Chargé d’enquêter sur l’attentat gardé secret, Viktor va devoir replonger dans l’épouvante de la Seconde Guerre mondiale et ce séisme que fut le pacte germano-soviétique. Paul Nizan rendit alors sa carte du parti, quand Aragon gardait la sienne.

Avis

On est en 1965 et Aragon échappe à un attentat à Waterloo, en Belgique. Viktor Rousseau, détective privé, est chargé d’enquêter discrètement sur ce fait avec Smalle Piet qui porte mal son nom puisqu’il s’agit d’une armoire à glace, homme de main du parti communiste belge.

L’histoire se déroule en grande partie à Bruxelles et je trouve que c’est toujours agréable de reconnaitre, dans un roman, une ville que l’on connait, avec ses petites rues et ses grandes artères. A cette époque, les voitures commencent à se multiplier dans la capitale belge, pas encore tout à fait adaptée à ce nouveau moyen de locomotion. J’aime beaucoup le fait que François Weerts intègre à son récit plein de petits détails qui nous permettent de réellement visualiser les lieux avec précision et de nous y projeter. J’ai aussi beaucoup aimé les petites notes humoristiques qui parsèment le roman.
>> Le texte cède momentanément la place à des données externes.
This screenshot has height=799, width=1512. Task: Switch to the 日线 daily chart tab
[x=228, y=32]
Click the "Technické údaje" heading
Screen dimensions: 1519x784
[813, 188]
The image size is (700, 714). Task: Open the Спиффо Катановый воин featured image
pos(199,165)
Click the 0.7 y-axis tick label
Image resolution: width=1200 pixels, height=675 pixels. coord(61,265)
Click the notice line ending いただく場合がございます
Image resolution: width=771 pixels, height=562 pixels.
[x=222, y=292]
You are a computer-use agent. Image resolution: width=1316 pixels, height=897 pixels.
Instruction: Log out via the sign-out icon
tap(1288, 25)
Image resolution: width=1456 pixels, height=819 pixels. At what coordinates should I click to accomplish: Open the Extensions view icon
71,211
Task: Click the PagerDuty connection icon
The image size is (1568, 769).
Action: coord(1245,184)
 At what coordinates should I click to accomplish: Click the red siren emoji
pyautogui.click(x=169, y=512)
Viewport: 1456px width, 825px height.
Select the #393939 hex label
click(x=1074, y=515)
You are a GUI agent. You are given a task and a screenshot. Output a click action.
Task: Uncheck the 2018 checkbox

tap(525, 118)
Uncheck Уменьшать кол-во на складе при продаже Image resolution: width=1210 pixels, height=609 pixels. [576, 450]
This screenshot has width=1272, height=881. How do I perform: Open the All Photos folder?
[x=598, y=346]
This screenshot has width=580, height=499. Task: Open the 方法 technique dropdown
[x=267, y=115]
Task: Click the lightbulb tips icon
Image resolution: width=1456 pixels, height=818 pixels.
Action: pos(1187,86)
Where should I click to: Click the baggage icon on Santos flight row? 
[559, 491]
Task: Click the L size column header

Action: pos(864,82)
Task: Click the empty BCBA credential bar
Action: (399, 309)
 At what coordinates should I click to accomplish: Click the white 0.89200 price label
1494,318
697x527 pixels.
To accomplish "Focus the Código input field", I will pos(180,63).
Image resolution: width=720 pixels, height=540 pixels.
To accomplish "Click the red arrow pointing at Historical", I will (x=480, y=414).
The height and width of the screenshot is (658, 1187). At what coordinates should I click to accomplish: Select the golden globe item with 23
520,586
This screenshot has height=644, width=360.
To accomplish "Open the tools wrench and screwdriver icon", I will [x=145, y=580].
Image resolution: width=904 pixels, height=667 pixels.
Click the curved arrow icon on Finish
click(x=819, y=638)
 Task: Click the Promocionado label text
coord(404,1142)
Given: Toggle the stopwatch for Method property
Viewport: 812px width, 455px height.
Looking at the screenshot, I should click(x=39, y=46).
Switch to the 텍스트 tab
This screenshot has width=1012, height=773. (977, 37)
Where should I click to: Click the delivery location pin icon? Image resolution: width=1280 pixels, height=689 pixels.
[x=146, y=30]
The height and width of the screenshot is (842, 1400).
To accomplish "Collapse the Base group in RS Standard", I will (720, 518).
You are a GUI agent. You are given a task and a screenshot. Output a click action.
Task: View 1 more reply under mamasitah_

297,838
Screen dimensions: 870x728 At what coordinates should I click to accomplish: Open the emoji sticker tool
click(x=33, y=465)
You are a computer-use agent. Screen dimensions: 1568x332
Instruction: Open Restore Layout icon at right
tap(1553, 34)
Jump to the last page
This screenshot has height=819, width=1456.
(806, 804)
Mais, en toute honnêteté, je n’ai pas pu terminer On a tiré sur Aragon. Non pas que ce roman soit mauvais, loin de là, mais parce qu’il n’est pas pour moi. Je n’ai tout simplement pas les codes pour en comprendre toutes les subtilités et j’ai bien senti que je passais à coté d’informations importantes.

Dès le départ, ça n’a pas été simple. Les références historiques et politiques sont nombreuses et semblent couler de source. Je ne devais pas être très attentive pendant les cours d’histoire en secondaire parce que, pour ma part, j’étais totalement perdue pendant ma lecture. Je pense qu’un petit préambule qui resitue les choses d’un point de vue historique et chronologique m’aurait fait du bien.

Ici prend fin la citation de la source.